Cellphones do not cause any adverse health effects to the user, a new study says.

Mobile phones have eventually become an inevitable part of life, after it was introduced to this world 40 years ago, by the American telecommunications giant Motorola. It was Martin Cooper, a Motorola executive and engineer, who made the first cell phone call, using the company's DynaTAC in 1973. Since then, the product has gone through several renovations on its way to conquering the world.

However, as the popularity of cellphones went up, so did the concern about its safety and health impacts.

According to the National Cancer Institute in the US, cell phones produce radiofrequency energy, a kind of radiation that is often absorbed by the body. Exposure to this radiation can be influenced by different factors, including the frequency and length of mobile use, phone technology and proximity to phone's antenna or cell phone towers. They cited certain studies in the past that linked mobile phones to brain and nerve cancer.

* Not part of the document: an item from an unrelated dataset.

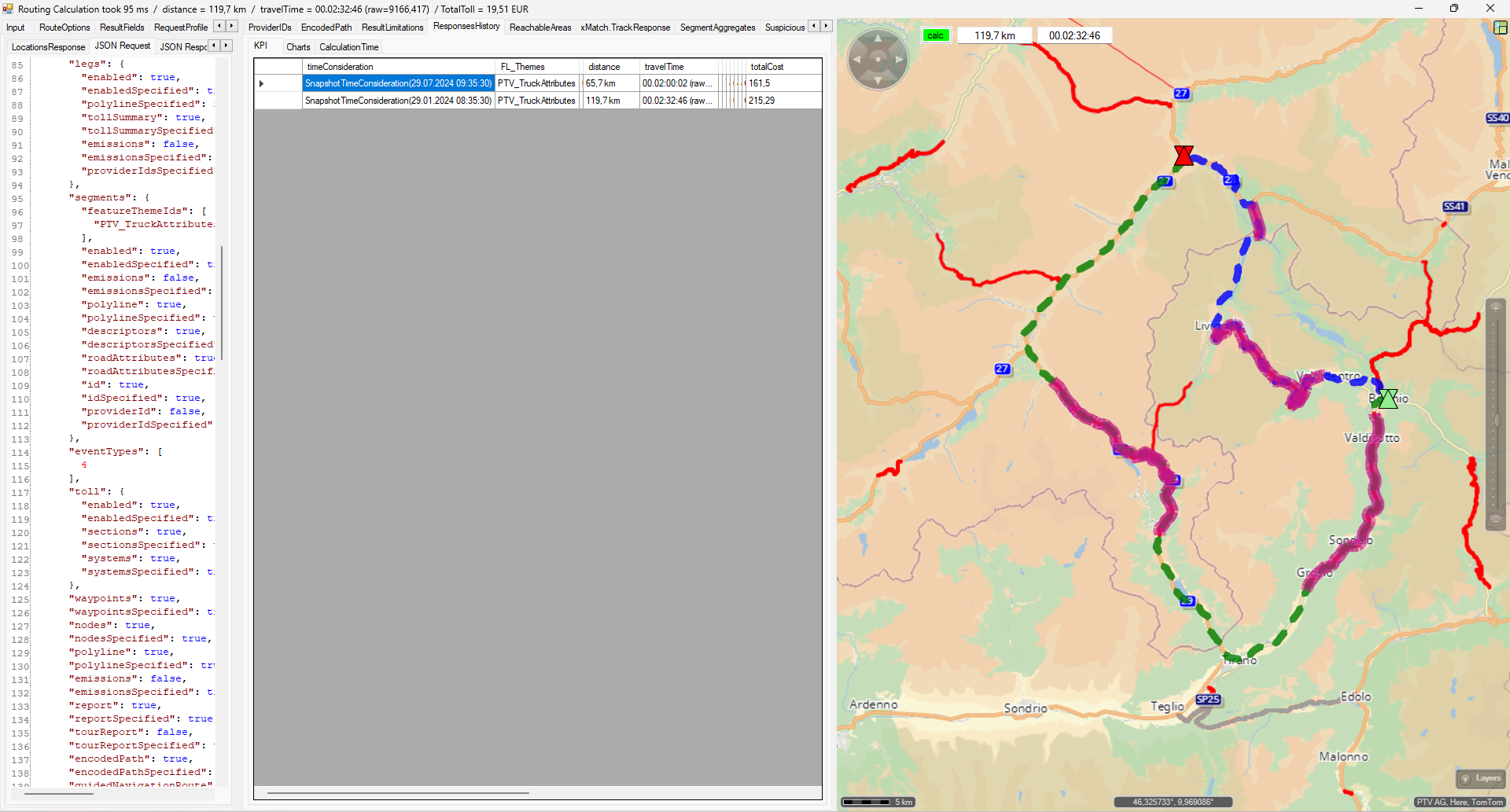Open the map overview icon in top-right corner
The image size is (1510, 812).
click(1500, 28)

Many studies in the past have also succeeded in amassing solid evidence to prove that excessive cellphone use can lead to poor sleep, brain cancer, infertility in men, depression and addiction. A 2008 study on medical students found that excessive mobile use caused impaired concentration, sleeplessness, memory problems, hearing problems and facial dermatitis. Another study, conducted on 212 young Indians aged 21, found that excessive mobile use can lead to psychological problems, including sleeplessness, loneliness, depression and low self-esteem.

In the new study, the Mobile Telecommunications and Health Research (MTHR) program in the UK looked at 31 research projects, including 60 papers in scientific journals from the year 2001. At the end of the study, researchers could not find any link between maternal exposure to base station emissions in pregnancy and childhood cancer or excessive use of mobile phones and leukaemia.

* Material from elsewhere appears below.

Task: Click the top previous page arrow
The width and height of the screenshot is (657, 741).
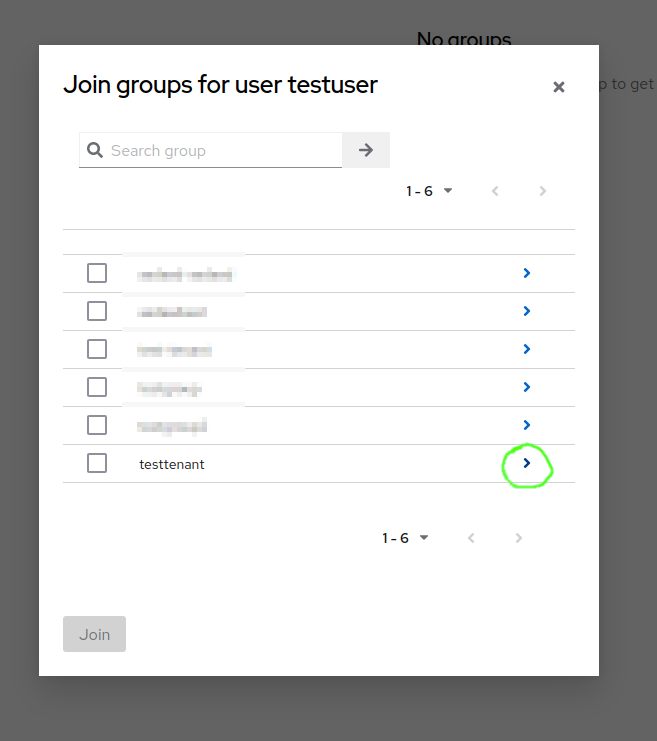Action: 495,191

"We can now be much more confident about the safety of modern telecommunications systems," David Coggan, MTHR chairman, professor of environmental medicine at Southampton University, told The Sydney Morning Herald.

However, the findings do contradict an incident happened in 2012. The Italian Supreme Court in Rome governed that mobile phones can cause brain tumour after a 60-year-old Italian businessman, named Innocente Marcolini, developed tumour in the trigeminal nerve (the area where phone touches head) from his 6-hour long handset use at work for 12 years. Though, the tumour was found to be non-cancerous, Marcolini was paralysed as it had spread to the main blood vessel to the brain called carotid artery.